Human tissue mainly consists of water. It can, therefore, be simulated well in liquid water in which form accelerated ions can be stopped on their way and at which target they deliver their maximum energy quantity - at least theoretically, because up to now experimental data has existed only for water vapour. Scientists, however, assume: If the aggregate state is neglected, the data determined for the determination of the radiation dose become too imprecise.
Within the scope of the doctoral thesis of J. M. Rahm, PTB scientists have now succeeded for the first time in determining the stopping power of liquid water for carbon ions with kinetic energies in the range of the maximum energy dissipation by experiment.
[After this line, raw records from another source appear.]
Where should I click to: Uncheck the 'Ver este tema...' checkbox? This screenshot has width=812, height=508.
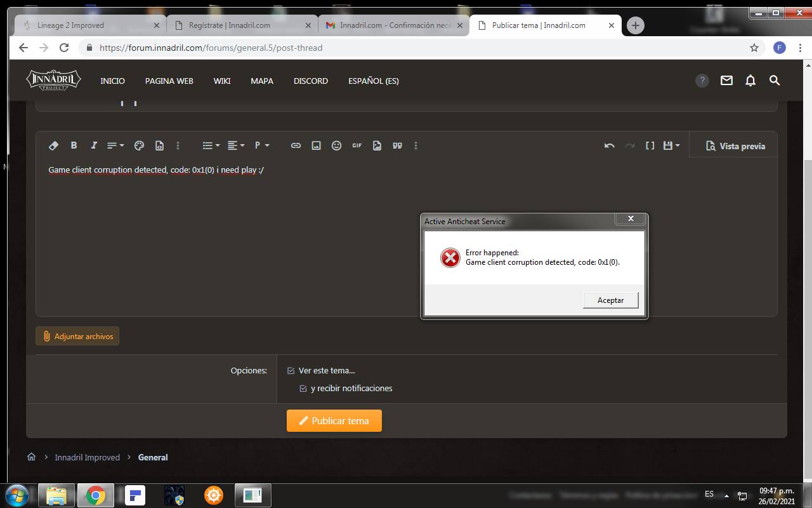[291, 371]
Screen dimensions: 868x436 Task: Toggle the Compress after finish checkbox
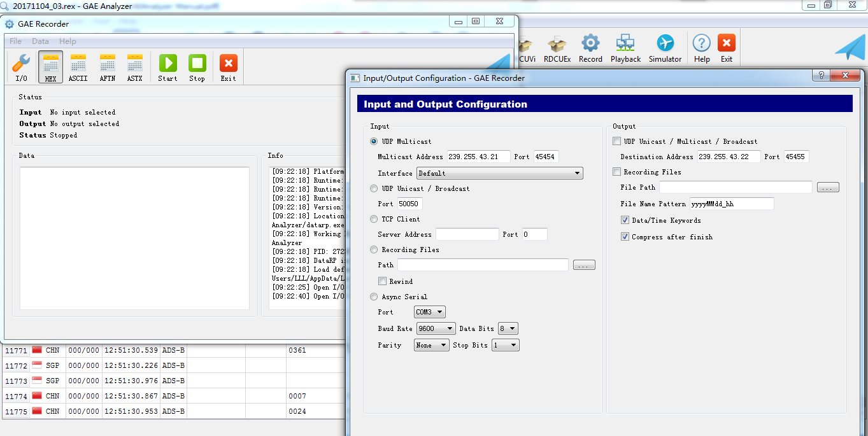[625, 237]
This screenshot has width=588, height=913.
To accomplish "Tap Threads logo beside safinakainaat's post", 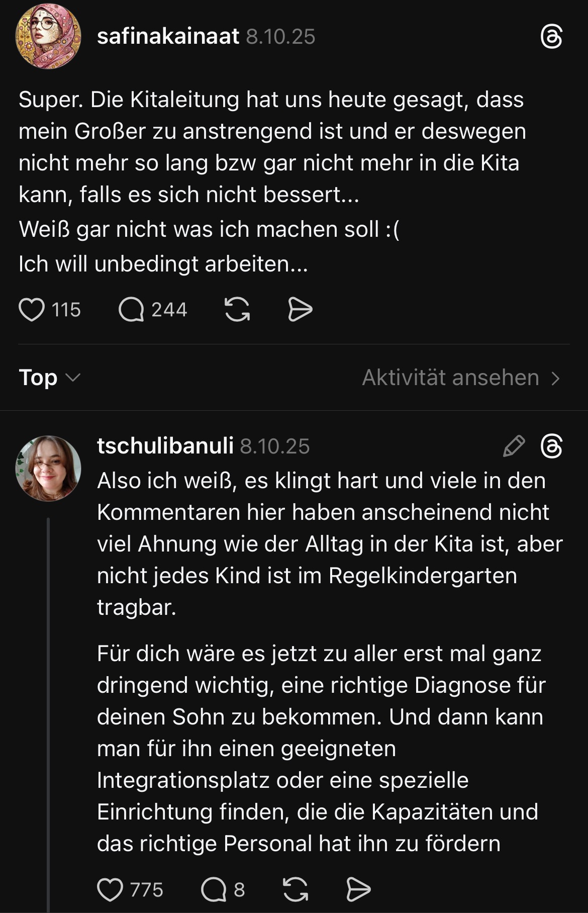I will [551, 37].
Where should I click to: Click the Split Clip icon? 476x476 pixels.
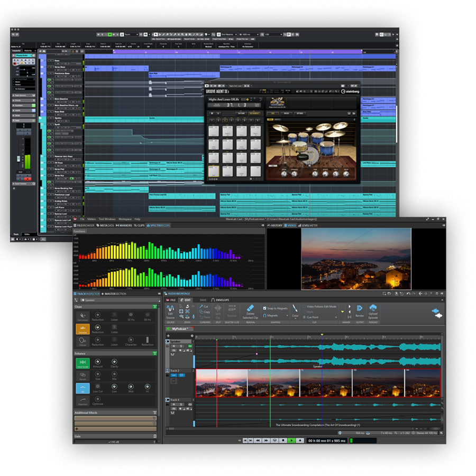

The first results actually indicate that carbon ions are less strongly stopped in liquid water, related per molecule, than in water vapour. As soon as more exact data are available, the findings will be included in the calibration of ionization chambers which are used to determine the dose in therapy planning. At present, the Heidelberg Ion-Beam Therapy Center (HIT) is the only institution in Europe which irradiates patients with heavy ions.
The procedure applied by the researchers is based on a method which originates from nuclear physics: the Inverted Doppler Shift Attenuation Method. While the carbon ions excited by a nuclear reaction move through the water volume, they are stopped and fall back into their ground state. The energy distribution of the gamma quanta emitted thereby is recorded with the aid of an ultra-pure germanium detector. The Doppler effect, which leads to the displacement of the gamma energy, and the exponential-decay law allow the development of the velocity of the carbon ions with time to be pursued and, thus, conclusions on the stopping process to be drawn.